Surface energy coefficient of an N2LO Skyrme energy functional: A semiclassical extended Thomas-Fermi approach

We generalize to N2LO Skyrme functionals the semiclassical approach of Grammaticos and Voros in order to calculate the extended Thomas-Fermi expressions of the new densities and currents appearing at the N2LO level. Within a one-dimensional model of semi-infinite symmetric nuclear matter and using a simple Fermi-like density profile, we obtain an easy-to-use formula for the surface-energy coefficient including the contributions of the central, density-dependent, and spin-orbit terms up to h over bar 2. Such a formula can be easily used as a first attempt to constrain the surface properties of new N2LO Skyrme parametrizations.
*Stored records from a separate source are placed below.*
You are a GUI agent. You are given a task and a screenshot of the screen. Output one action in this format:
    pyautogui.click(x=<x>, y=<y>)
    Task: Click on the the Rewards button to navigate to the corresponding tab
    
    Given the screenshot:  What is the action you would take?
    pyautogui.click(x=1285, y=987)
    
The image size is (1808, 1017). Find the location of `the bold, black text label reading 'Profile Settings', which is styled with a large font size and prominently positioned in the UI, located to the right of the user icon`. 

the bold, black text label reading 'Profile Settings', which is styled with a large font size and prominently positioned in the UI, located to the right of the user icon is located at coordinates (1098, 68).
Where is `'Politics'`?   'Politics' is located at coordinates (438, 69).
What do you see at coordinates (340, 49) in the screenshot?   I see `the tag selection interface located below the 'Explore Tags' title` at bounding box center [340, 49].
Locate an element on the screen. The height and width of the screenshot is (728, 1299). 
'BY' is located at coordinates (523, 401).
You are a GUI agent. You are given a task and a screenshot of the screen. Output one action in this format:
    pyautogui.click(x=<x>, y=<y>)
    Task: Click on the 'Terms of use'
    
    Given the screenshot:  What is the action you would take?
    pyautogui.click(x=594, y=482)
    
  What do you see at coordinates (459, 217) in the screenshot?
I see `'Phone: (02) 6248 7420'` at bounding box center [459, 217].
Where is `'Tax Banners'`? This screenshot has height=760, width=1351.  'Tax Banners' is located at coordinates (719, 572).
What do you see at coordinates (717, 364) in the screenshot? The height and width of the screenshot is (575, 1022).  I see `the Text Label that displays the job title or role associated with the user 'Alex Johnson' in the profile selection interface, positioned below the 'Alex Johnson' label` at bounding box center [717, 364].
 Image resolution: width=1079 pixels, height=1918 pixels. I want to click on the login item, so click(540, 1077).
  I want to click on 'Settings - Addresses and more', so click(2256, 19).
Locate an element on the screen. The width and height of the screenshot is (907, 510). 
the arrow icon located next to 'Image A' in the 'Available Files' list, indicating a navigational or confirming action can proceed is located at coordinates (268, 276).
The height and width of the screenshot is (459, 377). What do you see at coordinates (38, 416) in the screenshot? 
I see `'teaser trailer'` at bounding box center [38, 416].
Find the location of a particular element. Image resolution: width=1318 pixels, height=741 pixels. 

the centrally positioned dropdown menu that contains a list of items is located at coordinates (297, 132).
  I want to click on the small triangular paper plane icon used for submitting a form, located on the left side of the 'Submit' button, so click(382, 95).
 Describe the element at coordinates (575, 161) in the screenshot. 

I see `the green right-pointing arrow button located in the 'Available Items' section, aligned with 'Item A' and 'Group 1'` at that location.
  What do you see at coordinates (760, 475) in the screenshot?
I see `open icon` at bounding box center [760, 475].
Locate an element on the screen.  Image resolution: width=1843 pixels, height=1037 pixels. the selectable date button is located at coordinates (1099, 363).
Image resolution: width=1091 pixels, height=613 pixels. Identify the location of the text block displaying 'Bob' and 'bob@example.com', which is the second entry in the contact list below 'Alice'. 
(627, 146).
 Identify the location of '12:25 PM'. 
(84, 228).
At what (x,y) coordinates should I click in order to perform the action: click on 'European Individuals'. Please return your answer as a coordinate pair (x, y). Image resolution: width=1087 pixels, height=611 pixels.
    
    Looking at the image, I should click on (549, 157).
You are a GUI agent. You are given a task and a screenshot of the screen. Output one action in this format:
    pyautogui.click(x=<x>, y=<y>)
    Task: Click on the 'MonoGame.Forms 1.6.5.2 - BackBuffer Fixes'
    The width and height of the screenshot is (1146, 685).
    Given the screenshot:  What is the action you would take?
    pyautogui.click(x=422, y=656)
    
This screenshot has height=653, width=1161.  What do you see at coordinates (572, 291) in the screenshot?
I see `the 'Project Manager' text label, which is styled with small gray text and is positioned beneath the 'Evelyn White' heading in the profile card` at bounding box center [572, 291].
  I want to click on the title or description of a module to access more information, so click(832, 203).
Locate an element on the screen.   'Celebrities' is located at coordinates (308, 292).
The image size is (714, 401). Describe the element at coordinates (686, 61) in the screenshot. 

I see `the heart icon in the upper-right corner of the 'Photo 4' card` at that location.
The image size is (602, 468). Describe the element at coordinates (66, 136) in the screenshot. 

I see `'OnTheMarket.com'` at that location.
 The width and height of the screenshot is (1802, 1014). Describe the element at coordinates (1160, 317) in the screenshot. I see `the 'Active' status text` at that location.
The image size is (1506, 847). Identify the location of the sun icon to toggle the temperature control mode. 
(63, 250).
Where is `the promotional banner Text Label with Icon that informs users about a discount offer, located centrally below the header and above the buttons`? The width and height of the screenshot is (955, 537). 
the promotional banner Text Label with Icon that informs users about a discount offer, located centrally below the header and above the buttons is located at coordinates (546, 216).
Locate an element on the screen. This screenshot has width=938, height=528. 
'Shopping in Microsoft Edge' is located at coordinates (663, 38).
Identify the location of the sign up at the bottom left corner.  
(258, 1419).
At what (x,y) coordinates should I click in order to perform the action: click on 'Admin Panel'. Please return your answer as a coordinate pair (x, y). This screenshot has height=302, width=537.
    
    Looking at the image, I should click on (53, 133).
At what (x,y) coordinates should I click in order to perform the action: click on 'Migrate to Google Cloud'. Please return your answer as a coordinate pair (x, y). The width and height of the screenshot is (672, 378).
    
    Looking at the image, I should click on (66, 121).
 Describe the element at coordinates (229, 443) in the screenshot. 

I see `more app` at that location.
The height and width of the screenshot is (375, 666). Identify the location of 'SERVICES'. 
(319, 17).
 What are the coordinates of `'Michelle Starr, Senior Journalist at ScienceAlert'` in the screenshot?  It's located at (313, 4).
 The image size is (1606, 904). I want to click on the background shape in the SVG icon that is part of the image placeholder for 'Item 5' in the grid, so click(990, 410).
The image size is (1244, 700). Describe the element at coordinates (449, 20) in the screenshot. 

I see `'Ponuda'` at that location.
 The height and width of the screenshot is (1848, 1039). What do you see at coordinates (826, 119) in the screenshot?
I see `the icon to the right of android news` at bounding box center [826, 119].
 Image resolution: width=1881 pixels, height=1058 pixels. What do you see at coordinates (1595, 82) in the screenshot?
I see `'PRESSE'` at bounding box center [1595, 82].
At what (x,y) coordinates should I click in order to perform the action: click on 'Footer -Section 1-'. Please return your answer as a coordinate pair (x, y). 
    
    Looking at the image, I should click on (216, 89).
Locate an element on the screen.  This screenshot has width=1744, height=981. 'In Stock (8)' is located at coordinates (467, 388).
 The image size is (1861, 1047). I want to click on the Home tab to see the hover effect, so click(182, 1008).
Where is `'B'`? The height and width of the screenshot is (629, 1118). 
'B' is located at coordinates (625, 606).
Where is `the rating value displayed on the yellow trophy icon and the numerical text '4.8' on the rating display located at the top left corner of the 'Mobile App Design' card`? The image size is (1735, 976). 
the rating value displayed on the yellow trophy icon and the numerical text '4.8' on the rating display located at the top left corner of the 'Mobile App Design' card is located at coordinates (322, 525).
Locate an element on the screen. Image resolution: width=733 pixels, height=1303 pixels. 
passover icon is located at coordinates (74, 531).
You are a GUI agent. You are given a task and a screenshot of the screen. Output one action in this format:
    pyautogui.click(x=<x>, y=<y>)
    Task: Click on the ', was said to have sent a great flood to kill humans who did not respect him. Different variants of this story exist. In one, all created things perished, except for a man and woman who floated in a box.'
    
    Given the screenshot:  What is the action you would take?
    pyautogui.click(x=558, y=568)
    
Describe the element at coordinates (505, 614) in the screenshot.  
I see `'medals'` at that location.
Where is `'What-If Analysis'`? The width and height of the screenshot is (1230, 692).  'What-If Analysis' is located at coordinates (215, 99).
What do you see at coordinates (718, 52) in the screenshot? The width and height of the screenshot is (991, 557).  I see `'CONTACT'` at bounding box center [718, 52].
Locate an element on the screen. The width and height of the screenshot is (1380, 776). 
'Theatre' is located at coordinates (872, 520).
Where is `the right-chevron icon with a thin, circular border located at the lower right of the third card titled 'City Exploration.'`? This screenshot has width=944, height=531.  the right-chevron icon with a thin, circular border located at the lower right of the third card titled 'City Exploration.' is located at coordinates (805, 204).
The N2LO parametrization tested in this paper is shown to exhibit a shift (compared with a full Hartree-Fock calculation) which is quantitatively similar to the one obtained with the traditional Skyrme parametrizations.

Automated summary

We generalize the semiclassical approach of Grammaticos and Voros to N2LO Skyrme functionals to calculate the extended Thomas-Fermi expressions of the new densities and currents at N2LO level. Using a simple Fermi-like density profile in a one-dimensional model, we obtain an easy-to-use formula for the surface-energy coefficient, incorporating contributions from central, density-dependent, and spin-orbit terms up to h bar 2. This formula serves as a first attempt to constrain the surface properties of new N2LO Skyrme parametrizations. The tested N2LO parametrization in this paper exhibits a quantitatively similar shift compared to traditional Skyrme parametrizations.